Given exercise ▸ Rewrite the entries below with "Password" changed to "Username" and everything else kept the same, leaving the pictures out of your version.

[Entries taken from a collection]
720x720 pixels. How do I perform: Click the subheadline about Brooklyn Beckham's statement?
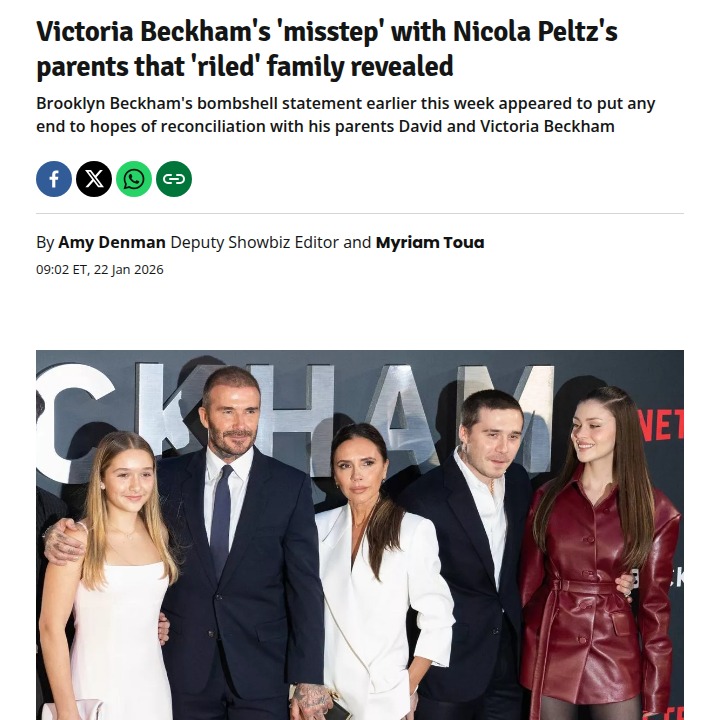click(345, 115)
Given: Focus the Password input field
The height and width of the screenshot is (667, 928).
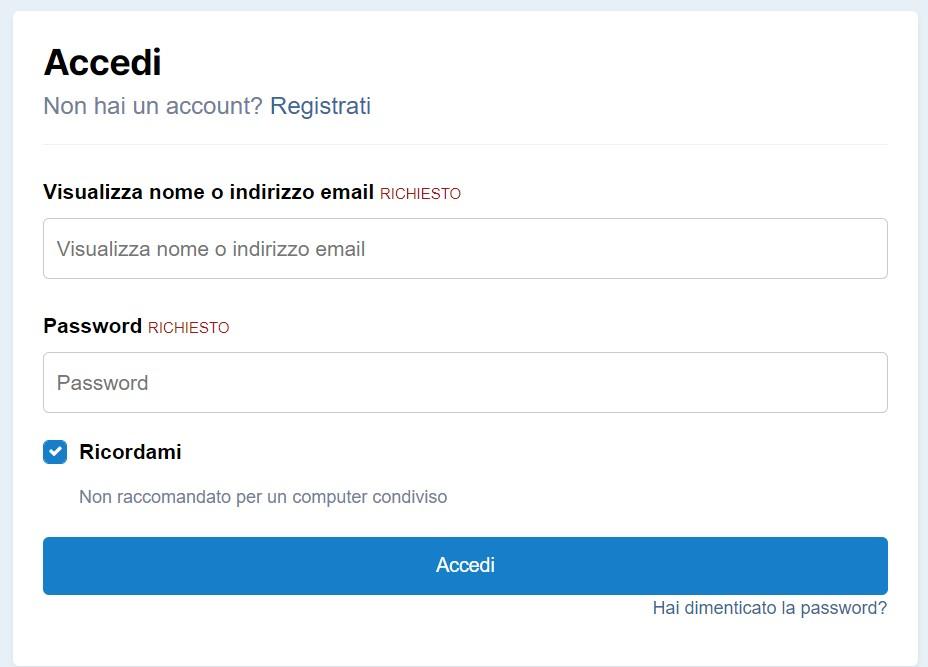Looking at the screenshot, I should click(x=465, y=382).
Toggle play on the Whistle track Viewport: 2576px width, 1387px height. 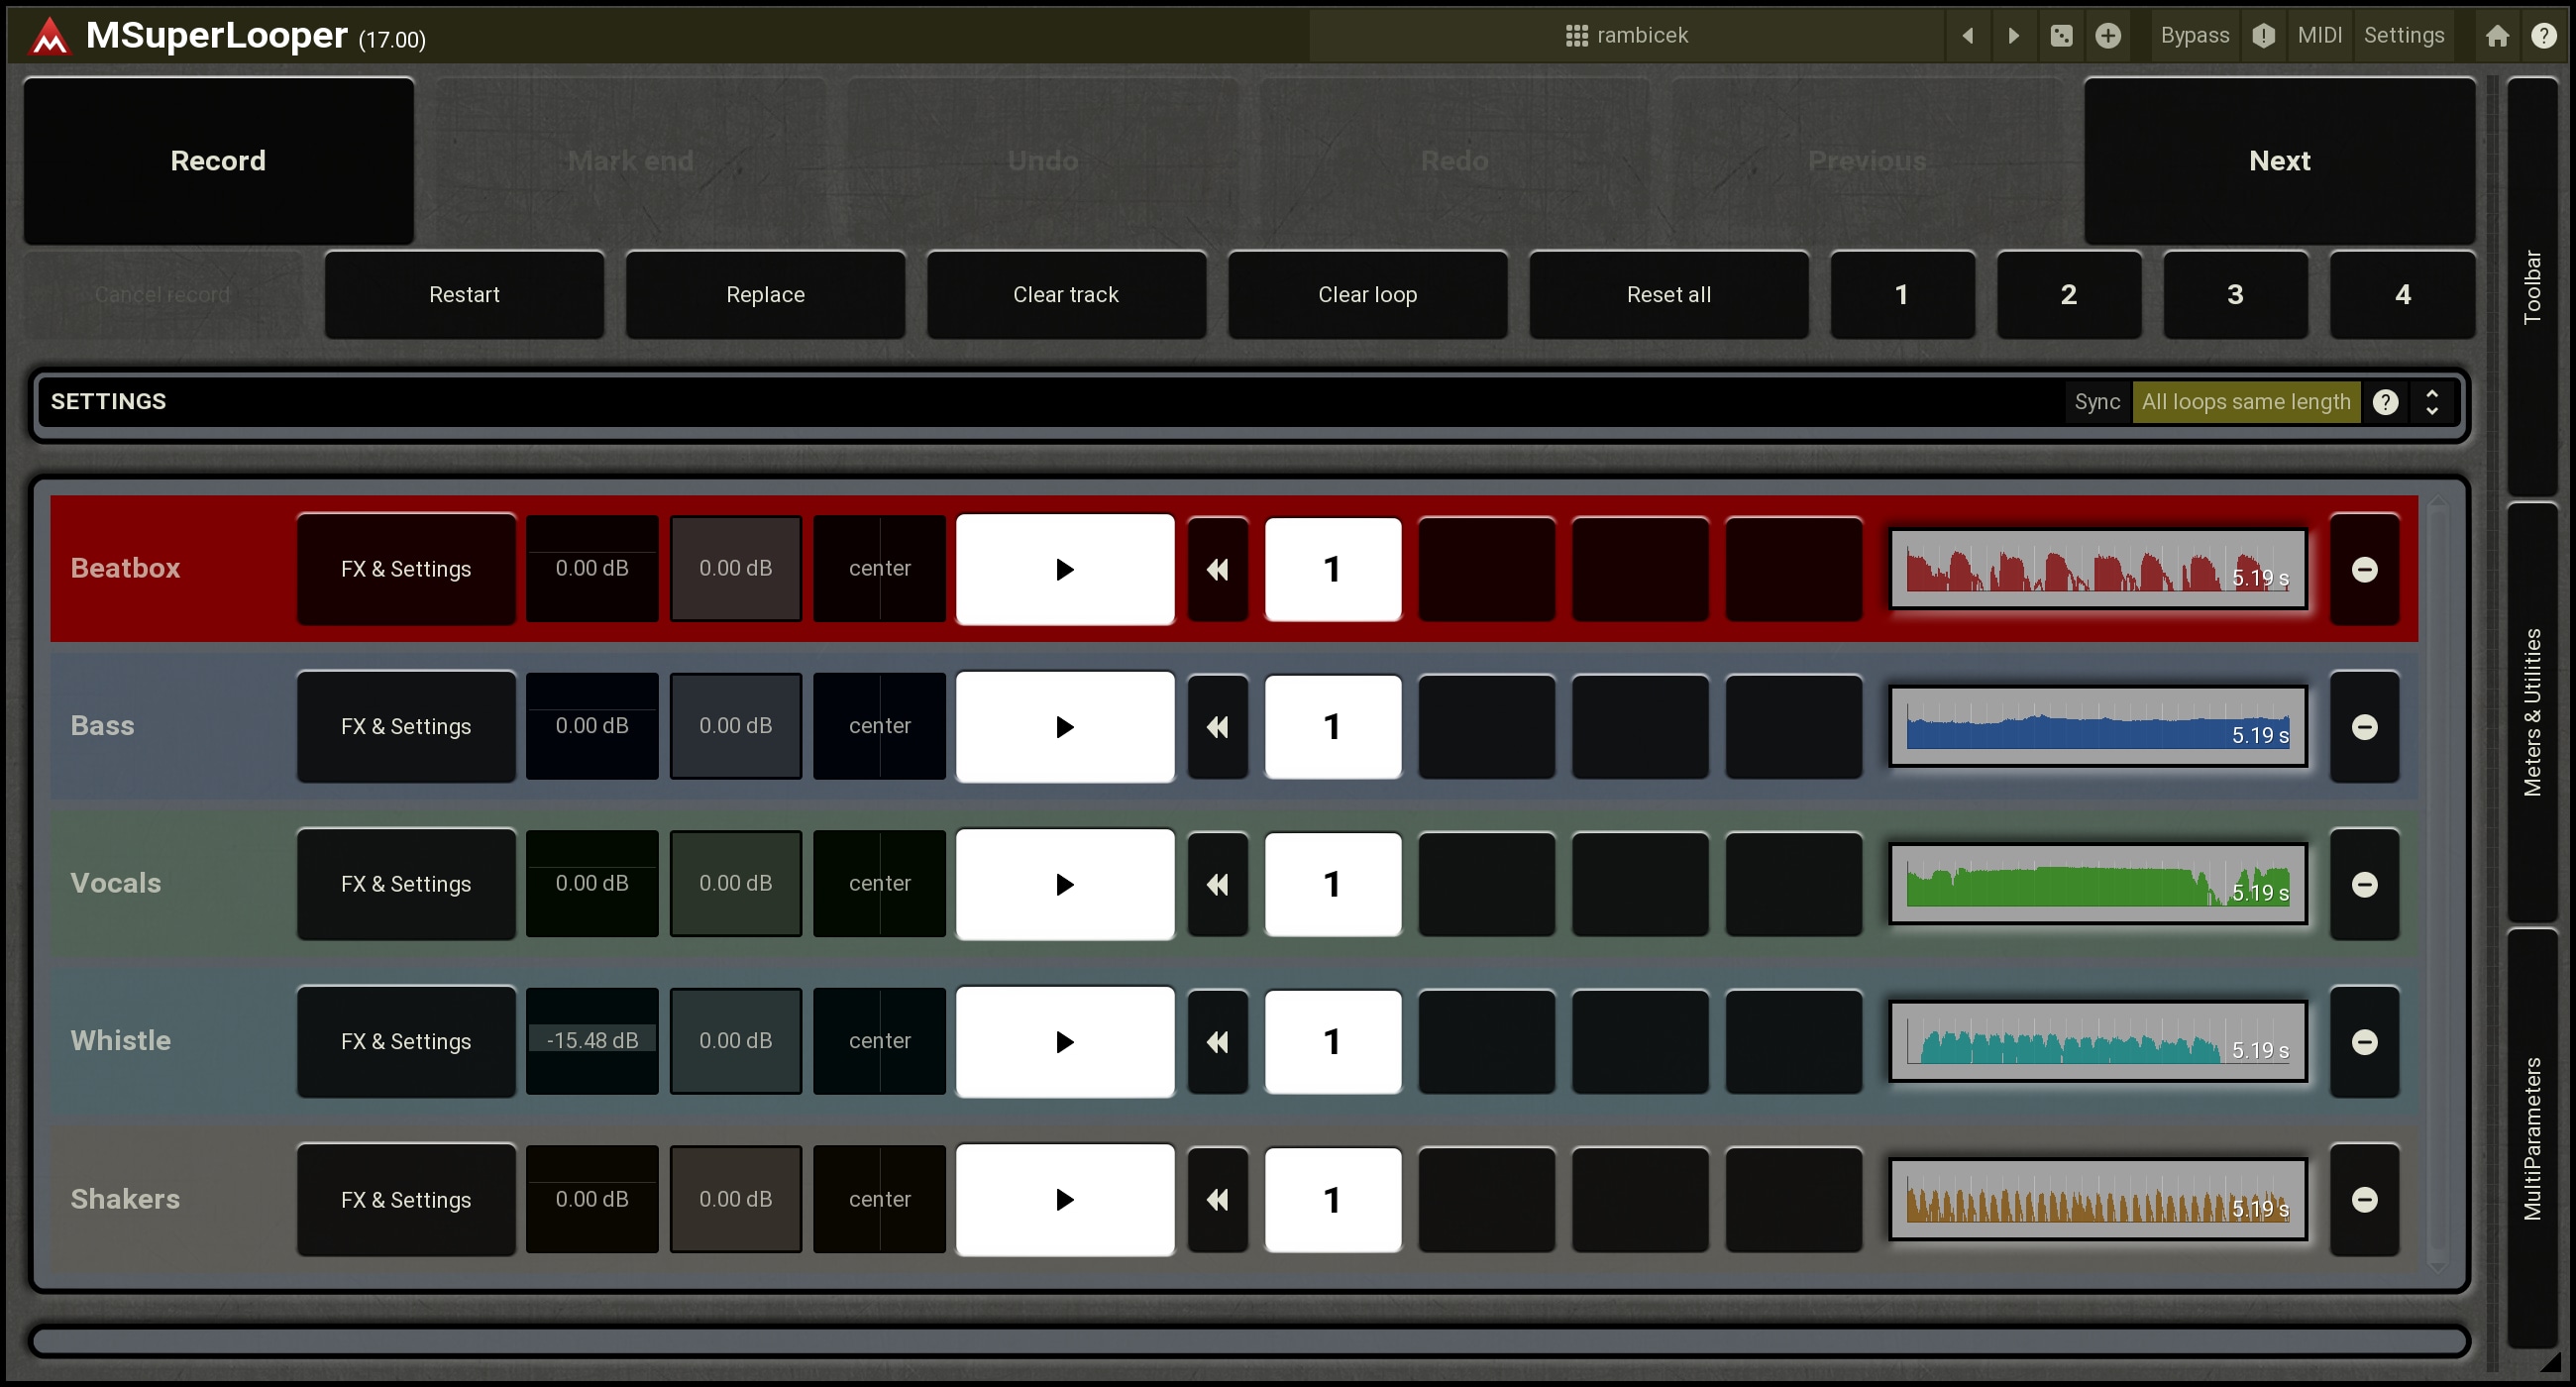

Exercise response ▸
720x720 pixels. How do I perform: Click the subheadline about Brooklyn Beckham's statement?
click(345, 115)
Given: Focus the Username input field
The height and width of the screenshot is (667, 928).
Looking at the screenshot, I should click(x=465, y=382).
Toggle play on the Whistle track Viewport: 2576px width, 1387px height. 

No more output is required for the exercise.